▸ Objective:
Return the stretch of the test-failure report below that runs from "Does this test" up to and including "a CUDA build?", copied word for word.
++++ Excerpted passage ++++
Closed bartlettroscoe closed 6 years ago
This test Anasazi_Epetra_OrthoManagerGenTester_0_MPI_4
newly failed in the build Trilinos-atdm-white-ride-cuda-debug
on 'white' today as shown at:
showing:
Generating Y1,Y2 for project() : testing...
|| <Y1,Y1> - I || : 7.13673e-16
|| <Y2,Y2> - I || : 7.85286e-16
|| <X1,Y2> || : 1.71386e-16
|| <X1b,Y2> || : 7.10285e-15
p=1: *** Caught standard std::exception of type 'std::runtime_error' :
/home/rabartl/WHITE/ATDM_Driver/Trilinos-atdm-white-ride-cuda-debug/SRC_AND_BUILD/Trilinos/packages/anasazi/epetra/test/OrthoManager/cxx_gentest.cpp:274:
Throw number = 1
Throw test that evaluated to true: err > TOL
New X1 did not meet tolerance: orthog(X1,Y2) == 0.356233
...
It passed yesterday in the same build as shown at:
Looking at the history of this test on this build on 'white' in the query:
it fails three other times on various days going back to 3/12/2018. This suggests non-deterministic behavior causing the test to randomly fail.
Does this test cause some non-deterministic behavior about Anasazi or the underlying software being used? Could this be exposing a weakness in Trilinos software that could bite a user in a CUDA build?
++++ Provided material ++++
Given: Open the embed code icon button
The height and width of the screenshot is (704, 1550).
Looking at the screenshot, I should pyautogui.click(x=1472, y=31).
++++
▸ Task answer:
Does this test cause some non-deterministic behavior about Anasazi or the underlying software being used? Could this be exposing a weakness in Trilinos software that could bite a user in a CUDA build?